There are those who think that data modeling has become very passé’ these days. The belief is that because data modeling theory is over thirty years old and that since some data modeling tools have been around 10-20 years that somehow data modeling is now no longer relevant. Nothing could be further from the truth. In fact data modeling may now be more necessary than ever before.
While there are other modeling techniques and notations, such as BPM (Business Process Modeling) and UML (Unified Modeling Language), the need for accurately capturing the business data requirements and transforming that into a reliable database structural design is as paramount as ever. The key differentiator is that data modeling is the only technique and notation that focuses on the “data at rest”. All the others tend to focus more on “data in motion”. Another way to say this is that data modeling concentrates on issues that lead to a solid database design, while all the others tend to focus more on issues that will result in better application design or the things useful to programmers – such as data structures, objects, classes, methods, application code generation, etc.
I’ve personally been involved in several trials as an expert witness where plaintiffs were suing defendants for serious financial remuneration where custom database applications had performance and/or data accuracy problems. In every single case there was a failure to data model the business requirements. Thus the data effectiveness suffered. Moreover ad-hoc database design or database design using more programmatic oriented techniques and tools often resulted in inefficient database design. And no amount of coding trickery could overcome the resulting bad database design. So in every case, the plaintiff won.
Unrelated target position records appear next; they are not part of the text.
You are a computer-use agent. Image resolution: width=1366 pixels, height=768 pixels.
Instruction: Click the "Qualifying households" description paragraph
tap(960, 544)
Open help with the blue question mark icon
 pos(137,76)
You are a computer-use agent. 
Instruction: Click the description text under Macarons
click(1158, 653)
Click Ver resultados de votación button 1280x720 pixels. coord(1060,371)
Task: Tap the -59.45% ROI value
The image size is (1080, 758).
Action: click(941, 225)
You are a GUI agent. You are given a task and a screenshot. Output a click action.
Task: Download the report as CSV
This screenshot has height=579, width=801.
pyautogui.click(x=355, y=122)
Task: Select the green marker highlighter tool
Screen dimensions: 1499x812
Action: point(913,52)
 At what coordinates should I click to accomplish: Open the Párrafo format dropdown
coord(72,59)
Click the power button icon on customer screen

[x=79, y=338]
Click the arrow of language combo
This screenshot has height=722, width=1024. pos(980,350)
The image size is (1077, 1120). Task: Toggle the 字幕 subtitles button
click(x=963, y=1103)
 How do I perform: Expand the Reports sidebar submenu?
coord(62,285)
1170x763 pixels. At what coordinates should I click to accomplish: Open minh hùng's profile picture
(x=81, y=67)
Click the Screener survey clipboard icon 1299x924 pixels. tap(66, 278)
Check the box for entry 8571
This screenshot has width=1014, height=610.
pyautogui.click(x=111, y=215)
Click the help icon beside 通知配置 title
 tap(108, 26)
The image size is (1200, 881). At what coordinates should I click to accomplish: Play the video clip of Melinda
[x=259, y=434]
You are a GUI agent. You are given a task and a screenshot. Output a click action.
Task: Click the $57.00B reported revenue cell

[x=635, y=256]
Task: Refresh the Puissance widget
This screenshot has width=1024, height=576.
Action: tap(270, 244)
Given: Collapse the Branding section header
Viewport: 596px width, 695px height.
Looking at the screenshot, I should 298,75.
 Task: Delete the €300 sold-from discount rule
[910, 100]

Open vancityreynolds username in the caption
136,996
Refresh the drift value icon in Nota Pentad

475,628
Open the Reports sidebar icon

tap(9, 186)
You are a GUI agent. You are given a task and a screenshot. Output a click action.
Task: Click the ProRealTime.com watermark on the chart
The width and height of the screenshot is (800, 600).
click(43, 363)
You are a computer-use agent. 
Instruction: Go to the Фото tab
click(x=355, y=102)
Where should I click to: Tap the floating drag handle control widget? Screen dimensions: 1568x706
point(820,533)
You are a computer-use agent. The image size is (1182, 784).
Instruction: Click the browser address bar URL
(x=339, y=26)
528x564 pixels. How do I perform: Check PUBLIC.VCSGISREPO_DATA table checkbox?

The other reason data modeling has seen measurable resurgence is the data warehousing phenomenon. With cheap storage these days, most companies can afford to and benefit from retaining historical aggregate and/or summary data for making significant strategic decisions. With the accumulation of numerous source legacy OLTP (Online Transaction Processing) systems, there are two keys ways to approach populating a data warehouse: directly from source to warehouse (Figure 1) or through an intermediary database often referred to as an ODS or Operational Data Store (Figure 2).
There is already sufficient debate as to which approach is superior. I won’t address that here. However regardless of which approach one decides to utilize, the database design (i.e. the data at rest) is paramount. Because in a data warehouse the “data itself” and the business information it contains is the most relevant and valuable asset. Typical data warehouse queries and reports issued via BI (Business Intelligence) tools process that asset to yield key strategic decision making results.
The other key area where data modeling often supports the whole data warehousing and business intelligence effort is through the mapping of legacy data fields to their DW and BI counterparts. This meta-data mapping about how front-line business data maps to the data warehouse helps with the design of both the queries and/or reports, as well as with the ETL (Extract Translate and Load) programming efforts. Without such a mapping, as the OLTP legacy systems evolve there would be no automatic tie to the dependent data warehousing information. Hence one would have to almost totally re-engineer rather than simply follow the OLTP source data ramifications and ripples downstream to the DW and BI end points.
For those not involved with data warehousing projects, possibly just performing the more traditional OLTP type systems development, data modeling is still no less important. But often people get so caught up in novel paradigms such as “extreme programming”, “agile software development” or “scrum” that they compromise or even possibly entirely skip data modeling. The problem is that these new approaches don’t always spell out exactly how data modeling should be incorporated, thus people often skip doing it. My belief is that no matter what latest and greatest approach one utilizes, data modeling should be integrated into your development process wherever it makes sense. Figure 3 shows how both conceptual and physical data modeling should fit into an overall database design process - whether it’s for a totally new system, or one that’s simply being updated or even totally re-engineered.
There’s one final reason why data modeling has been getting more attention these days. In many cases organizations are finally requiring data models as a “sign-off” deliverable as part of the development process. I attribute this to organizations attempting to adhere to the Software Engineering Institute’s (SEI’s) Capability Maturity Model (CMM) and Capability Maturity Model Integration (CMMI) concepts. The idea here is quite simple: in order to mature ones’ development process regardless of technique, you need to mature in terms of both the processes and tools used to achieve the desired better end result. For example the proper and effective use of project management tools is often quoted as the single best way to escalate from Level 1 (Chaos) to Level 2 (Repeatable). The central idea that both processes and tools can lead to maturity has helped to reinvigorate many peoples’ interest in data modeling.
Now comes the hard part, what data modeling tool should one use? That might seem like a tough or loaded question. There are numerous data modeling tools out there. Plus there are many enterprise modeling suites that contain data modeling capabilities. Rather than advise any particular tool, I’m going to outline some basic guidelines of things to avoid. My belief is that any tool that meets some standard and minimal requirements will enable one to produce effective and efficient data models – and hence the resulting databases.
In closing, data modeling has come a long way since its inception. And even though the heydays of CASE and software engineering have passed with the 90’s – the need for and usefulness of data models has not subsided. And data modeling can assist with any effort regardless of development methodology or paradigm. So don’t pass up on data modeling these days just because it’s a mature technique. You might well be very sorry if you do.